CONSIGNES -
Répondez à ces questions d'après le texte ci-dessous :
1. À quoi le texte compare-t-il l'amabilité qu'il faut afficher ?
2. Combien de temps par jour les plus fins anti-managers recommandent-ils d'arborer un grand sourire ?
3. Quels exemples de raisons de piquer une colère noire le texte cite-t-il entre parenthèses ?

TEXTE -
....

Soyez détestable en permanence
Et pour renforcer encore le couvercle de plomb qui pèse
sur leur quotidien, offrez à votre équipe la quintessence de votre attitude
d’anti-manager. Plus aucun effort à faire, plus de faux-semblant, laissez
libre court à tout le mépris que vous avez pour eux. Cette fois sans avoir
besoin de calculer vos sentiments, soyez honnête et ne vous cachez plus, exprimez
à l’ensemble de ceux qui vous entourent tout le bien que vous pensez d’eux, et
montrez sans honte qu’ils sont à des mètres sous terre par rapport à vous et qu’ils
n’ont pas plus de valeur à vos yeux qu’une bande de cafards grouillant. Soyez donc aussi aimable qu’une porte de prison et aussi engageant(e) qu’un bouledogue qui
a la colique. D'une mauvaise humeur aussi apparente que permanente, critiquez absolument tout le monde, fustigez tous vos
interlocuteurs, fournisseurs et clients y compris, rejetez en bloc n’importe
quelle idée ou suggestion- ou attribuez-vous la, remettez à sa place quiconque
a le front de s’adresser à vous et dites ouvertement et régulièrement à votre
équipe que vous êtes absolument convaincu(e) de leur inutilité profonde et de
leur absence totale de potentiel. Les plus fins anti-managers recommandent tout
de même, quelques minutes par jour, d’arborer un grand - et faux- sourire pour
raconter votre vie et vanter vos mérites afin de les forcer à se détendre et à
vous répondre avec un sourire timide espérant vous voir revenir à la bonne
humeur, pour immédiatement les remettre sèchement à leur place et reprendre
votre attitude agressive. Vous ajouterez ainsi aux pleurs une angoisse qui leur
serrera les tripes en permanence dans un mal-être absolu.
Déclenchez des tempêtes de rage
Enfin, pour mettre la touche finale à cette ambiance détestable, l’anti-management
recommande d’ajouter encore un peu d’électricité dans l’air en laissant
plus régulièrement que de coutume libre cours à votre rage: fréquemment et
pour des raisons aussi peu rationnelles que possible afin de leur ôter tout
caractère prévisible (une faute d’orthographe dans un brouillon, un fruit
oublié dans le frigo, un peu de vaisselle qui traine, une feuille pas imprimée
pour une réunion, etc.), piquez des colères noires dont les retentissements
doivent être perceptibles à plusieurs centaines de mètres alentour. En menaçant l’équipe entière, hurlez,
insultez les copieusement, dépréciez leur travail en public, plaignez-vous de
cette bande d'incapables, menacez de tous les virer, et partez en claquant la
porte et en faisant trembler les vitres. Des phrases comme « j’en peux
plus de vous, quand je pense au salaire que je vous paye! Je vous ai dit un
nombre incalculable de fois ce qu’il fallait faire, vous en êtes toujours
incapables, vous êtes vraiment des…», «dans d’autres boites ils ont payés deux
fois moins et travaillent deux fois mieux. C’est totalement inacceptable et ca
ne va pas continuer comme ca ! », « A partir de maintenant je
vais prendre des mesures radicales. Je ne sais pas ce qui me retient de tous
vous virer ! » auront un effet garanti. Larmes, angoisse et tremblements n’auront pas
besoin de beaucoup plus pour les mettre à plat et face contre terre, cette fois
sans espoir ni volonté de plus se relever.

....

DOCUMENTS FOURNIS -
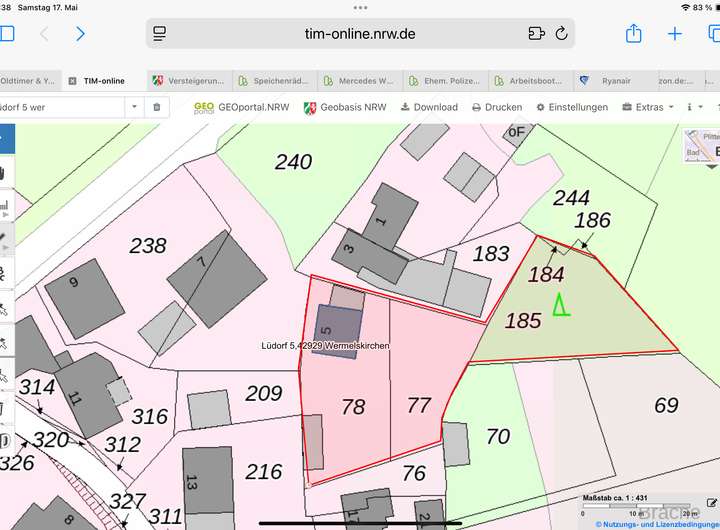Tap the Safari share icon

[633, 34]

....

RÉPONSE RÉDIGÉE -
1. À celle d'une porte de prison.
2. Quelques minutes par jour.
3. Une faute d'orthographe dans un brouillon, un fruit oublié dans le frigo, un peu de vaisselle qui traine, une feuille pas imprimée pour une réunion.